:: What needs to be done ::
Extract the lines of the records from the line containing "You are a computer-use agent." through the end of the records, both included, and reproduce them without any change. Leave the pictures out of your answer.
--- begin Exercise data ---
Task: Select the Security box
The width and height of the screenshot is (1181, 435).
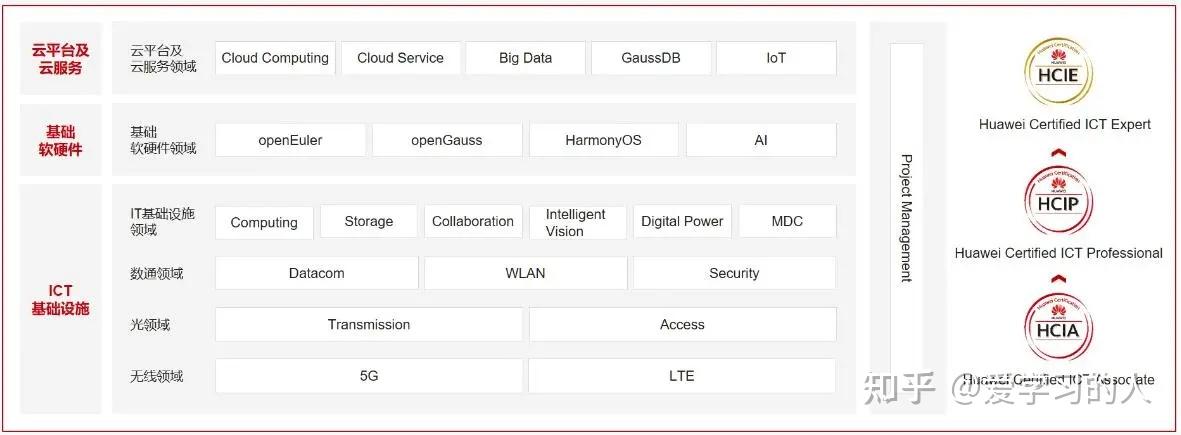Action: (734, 273)
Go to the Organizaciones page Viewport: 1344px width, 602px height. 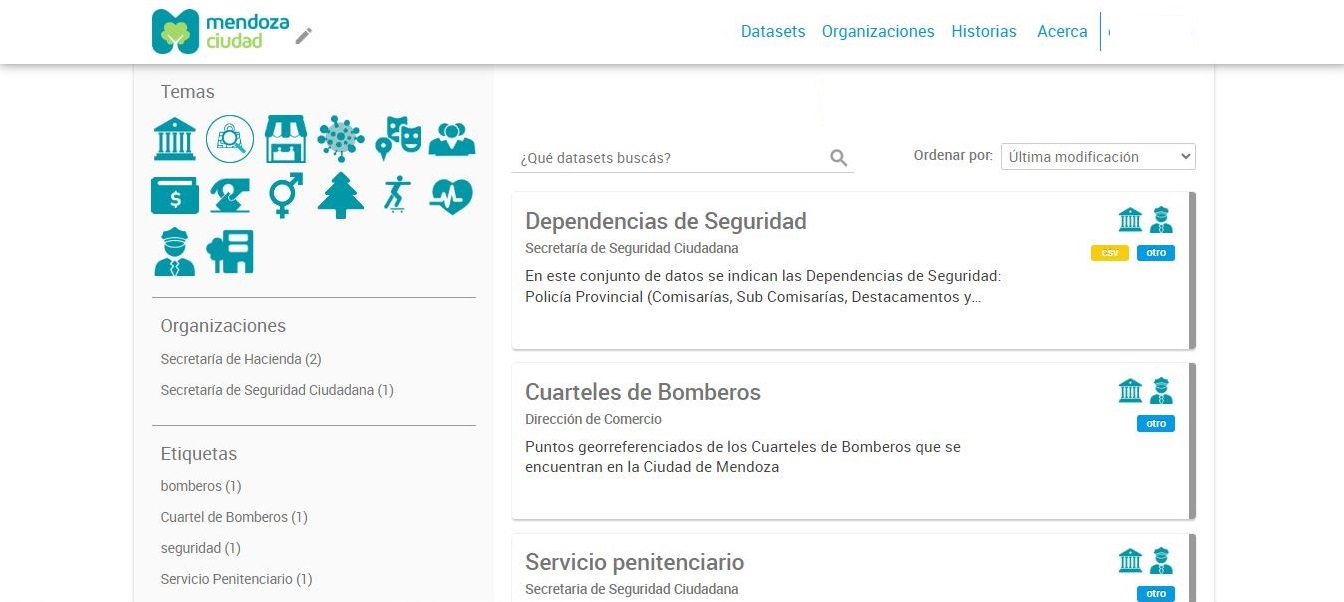coord(878,32)
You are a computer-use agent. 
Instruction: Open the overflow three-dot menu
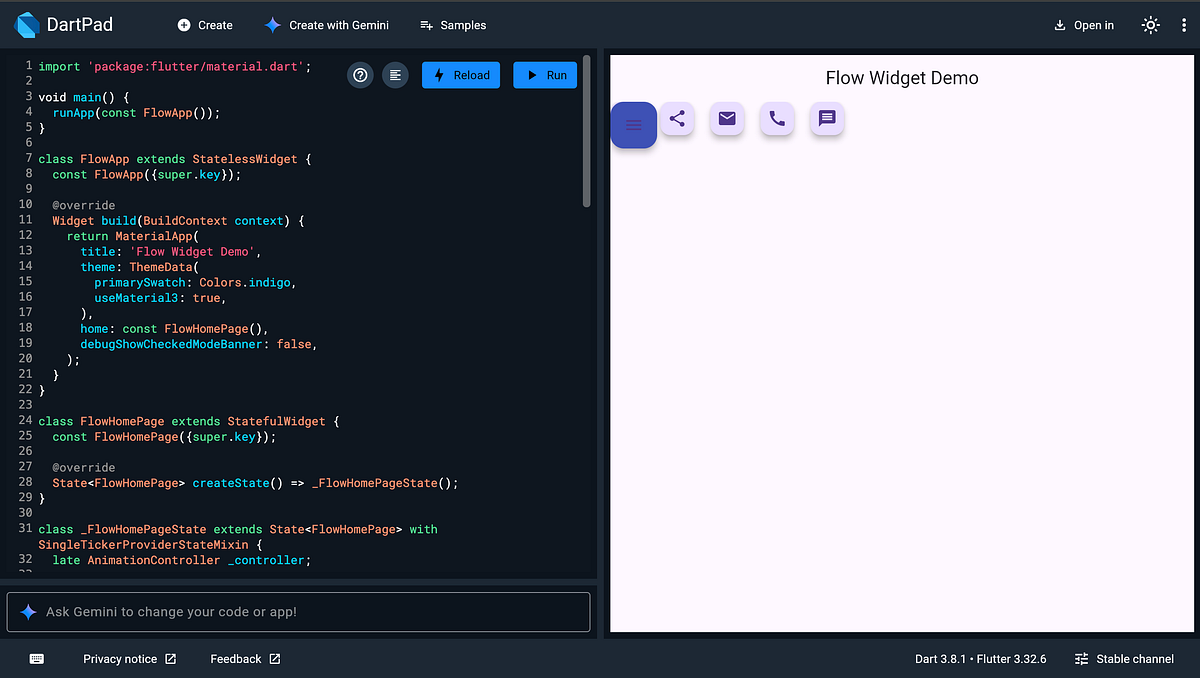tap(1183, 24)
--- end Exercise data ---
:: Full response ::
You are a computer-use agent. 
Instruction: Open the overflow three-dot menu
tap(1183, 24)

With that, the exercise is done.